In its recent decision in Stewart Title Guar. Co. v. Sterling Sav. Bank, 2013 Wash. LEXIS 769 (Wash. Oct. 3, 2013), the Supreme Court of Washington had occasion to consider whether an insurer can pursue a malpractice action against counsel in connection with its defense of an insured.
Stewart Title Guaranty Company, a title insurer, retained the law firm of Witherspoon, Kelley, Davenport & Toole PS to represent its insured, Sterling Savings Bank, in connection with an underlying lien priority action. The matter was decided against Sterling Savings. Stewart Title later filed a malpractice action against the Witherspoon firm for its failure to have asserted the affirmative defense of equitable subrogation. Weatherspoon argued, on motion for summary judgment, that Sterling Savings – rather than Stewart Title – was its client, and that as such, it owed no duty to Stewart Title that would permit such a malpractice claim. Witherspoon argued in the alternative that even if Stewart Title could bring such a claim, it did not commit malpractice since the equitable subrogation theory would have been unsuccessful. The trial court held that Witherspoon did, in fact, owe a professional duty to Stewart Title, but it nevertheless held in Witherspoon’s favor on the issue of whether it breached the duty by failing to assert the equitable subrogation defense.

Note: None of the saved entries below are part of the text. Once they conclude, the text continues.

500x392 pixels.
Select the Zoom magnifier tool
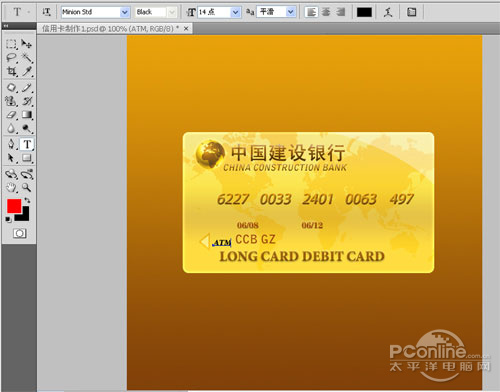tap(27, 187)
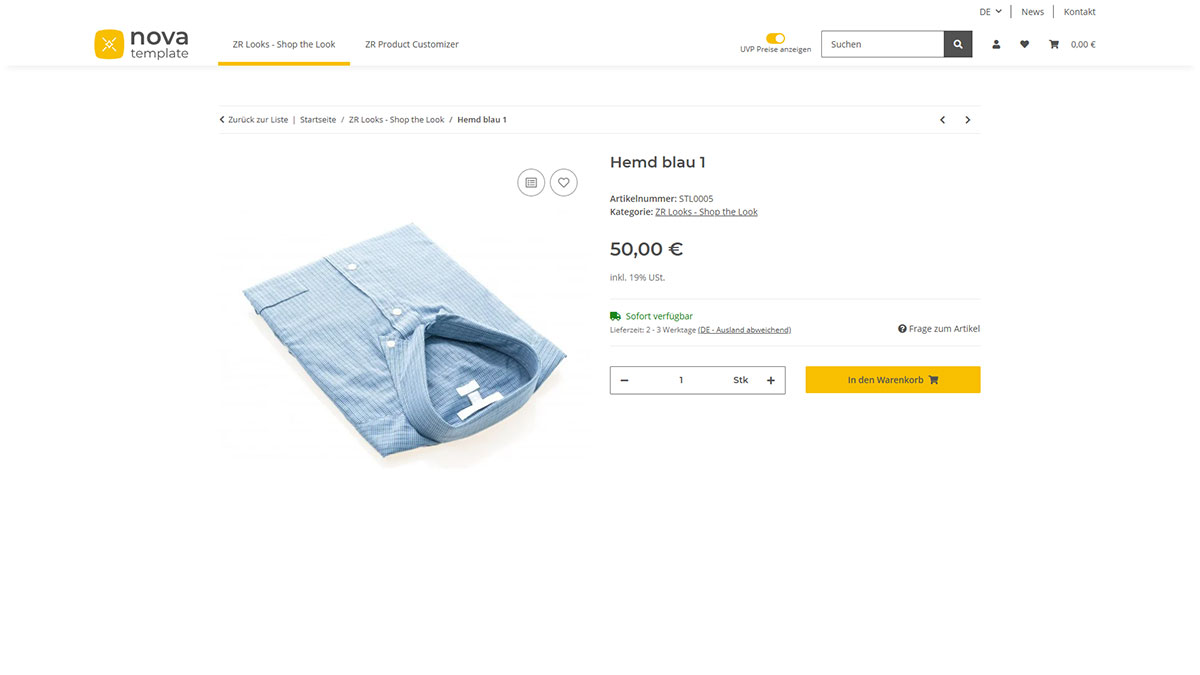Screen dimensions: 1200x675
Task: Decrease quantity with minus button
Action: point(625,380)
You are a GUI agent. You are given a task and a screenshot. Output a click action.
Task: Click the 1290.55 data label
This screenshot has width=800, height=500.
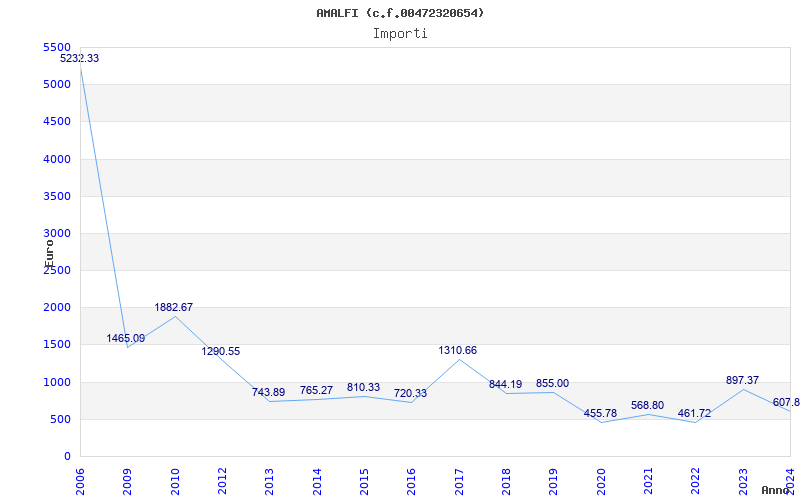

On appeal, the Supreme Court of Washington affirmed the grant of summary judgment in Witherspoon’s favor, but on a different rationale than applied by the trial court. Specifically, the court reasoned that Witherspoon owed no professional duty to Stewart Title in the first instance. While the court acknowledged the issue of whether an insurer can sue defense counsel for malpractice was one of first impression, it found guidance on the issue from its prior decision in Trask v. Butler, 872 P.2d 1080 (1994). In Trask, the court set forth several factors to be considered in whether an attorney may be liable for malpractice to a nonclient, the most significant factor being “[t]he extent to which the transaction was intended to benefit the plaintiff [that is, the third party suing the attorney].”
The trial court had concluded that Stewart Title was the intended beneficiary of Witherspoon’s legal services on two grounds: (1) an alignment of interests between Stewart Title and Sterling Savings in having the underlying claim dismissed and (2) a contractual duty existed in favor of Stewart Title as a result of Witherspoon’s obligation to provide reporting on the underlying litigation. The Supreme Court of Washington, however, rejected the notion that either factor was determinative of this issue. While the court agreed that both Stewart Title and its insured had a shared interest in the outcome of the underlying litigation, this was not sufficient to demonstrate that Stewart Title was the clear intended beneficiary of Witherspoon’s representation. The court further rejected the notion that Witherspoon’s reporting obligations evidenced Stewart Title’s role as the intended beneficiary, explaining that:
An attorney hired to represent a client by a third party payor may generally, as part of the terms of the retention, have a duty to keep the payor informed (within the bounds of the attorney-client privilege and the duty of confidentiality). But such a limited duty to inform the nonclient third party payor does not give rise to a broad duty of care that would support a malpractice claim by the third party payor. It does not create that separate duty of care for the same reasons that the client's and nonclient payor's alignment of interests does not create such a separate duty: first, because acceptance of a duty to inform a nonclient third party payor does not show that the attorney's representation was intended to benefit the third party payor, as Trask requires; and second, because an attorney cannot contract away his or her professional duty to "not permit a person who. . . pays the lawyer to render legal services for another to direct or regulate the lawyer's professional judgment in rendering such legal services." RPC 5.4(c).
Thus, while the court acknowledged that other jurisdictions, such as California and Michigan, permit insurers to bring malpractice claims against defense counsel, the Supreme Court of Washington concluded that such a claim is not cognizable under Washington law.